Linda Theis, a public affairs officer for the U.S. Army Field Support Command in Rock Island Arsenal, Illinois, confirmed that Brown and Root is also supporting operations in Afghanistan, Djibouti, Georgia, Jordan and Uzbekistan.
"Specific locations along with military units, number of personnel assigned, and dates of duration are considered classified," she said. "The overall anticipated cost of task orders awarded since contract award in December 2001 is approximately $830 million."
Future Contracts in Iraq
Halliburton is also one of five large US corporations invited to bid for contracts in what may turn out to be the biggest reconstruction project since the Second World War. The others are the Bechtel Group, Fluor Corp, Parsons Corp and the Louis Berger Group.
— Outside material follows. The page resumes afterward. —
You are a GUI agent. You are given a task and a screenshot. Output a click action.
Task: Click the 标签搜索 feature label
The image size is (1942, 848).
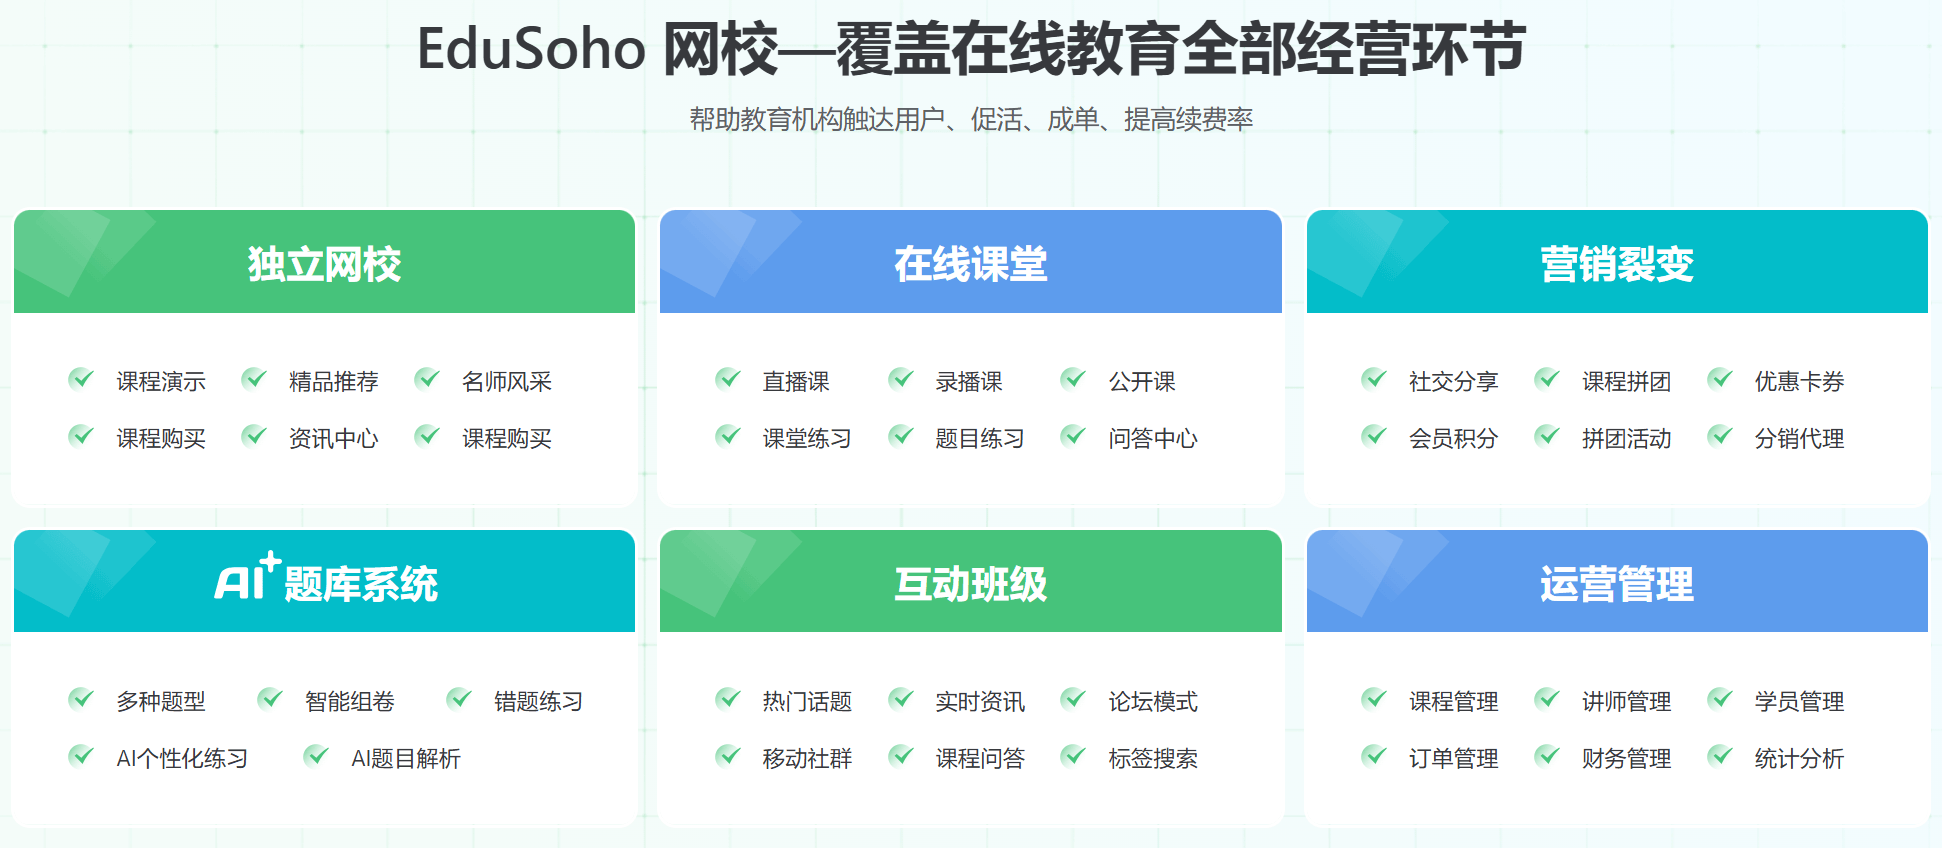[1152, 758]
The Iraq reconstruction plan will require contractors to fulfill various tasks, including reopening at least half of the "economically important roads and bridges" – about 1,500 miles of roadway within 18 months, according to the Wall Street Journal.
The contractors will also be asked to repair 15 percent of high-voltage electricity grid, renovate several thousand schools and deliver 550 emergency generators within two months. The contract is estimated to be worth up to $900 million for the preliminary work alone.
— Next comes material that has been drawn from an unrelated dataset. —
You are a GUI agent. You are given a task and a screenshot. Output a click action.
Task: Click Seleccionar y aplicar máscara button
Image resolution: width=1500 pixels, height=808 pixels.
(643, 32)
The Pentagon has also awarded a contract to Brown and Root to control oil fires if Saddam Hussein sets the well heads ablaze. Iraq has oil reserves second only to those of Saudi Arabia. This makes Brown and Root a leading candidate to win the role of top contractor in any petroleum field rehabilitation effort in Iraq that industry analysts say could be as much as $1.5 billion in contracts to jump start Iraq's petroleum sector following a war.
Wartime Profiteering
Meanwhile Dick Cheney's 2001 financial disclosure statement, states that Halliburton is paying him a "deferred compensation" of up to $1million a year following his resignation as chief executive in 2000. At the time Cheney opted not to receive his severance package in a lump sum, but instead to have it paid to him over five years, possibly for tax reasons.
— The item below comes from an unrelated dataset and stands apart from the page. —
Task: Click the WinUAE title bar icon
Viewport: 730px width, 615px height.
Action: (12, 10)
The company would not say how much the payments are. The obligatory disclosure statement filed by all top government officials says only that they are in the range of $100,000 and $1 million. Nor is it clear how they are calculated.
Critics say that the apparent conflict of interest is deplorable.
"The Bush-Cheney team have turned the United States into a family business," says Harvey Wasserman, author of "The Last Energy War" (Seven Stories Press, 2000). "That's why we haven't seen Cheney – he's cutting deals with his old buddies who gave him a multimillion-dollar golden handshake. Have they no grace, no shame, no common sense? Why don't they just have Enron run America? Or have Zapata Petroleum (George W. Bush's failed oil-exploration venture) build a pipeline across Afghanistan?"
Army officials disagree. Major Bill Bigelow, public relations officer for the US Army in Western Europe, says: "If you're going to ask a specific question – like, do you think it's right that contractors profit in wartime – I would think that they might be better [asked] at a higher level, to people who set the policy. We don't set the policy, we work within the framework that's been established.
"Those questions have been asked forever, because they go back to World War Two when Chrysler and Ford and Chevy stopped making cars and started making guns and tanks," he added. "Obviously it's a question that's been around for quite some time. But it's true that nowadays there are very few defense contractors, but go back 60 years to the World War Two era, almost everybody was manufacturing something that either directly or indirectly had something to do with defense."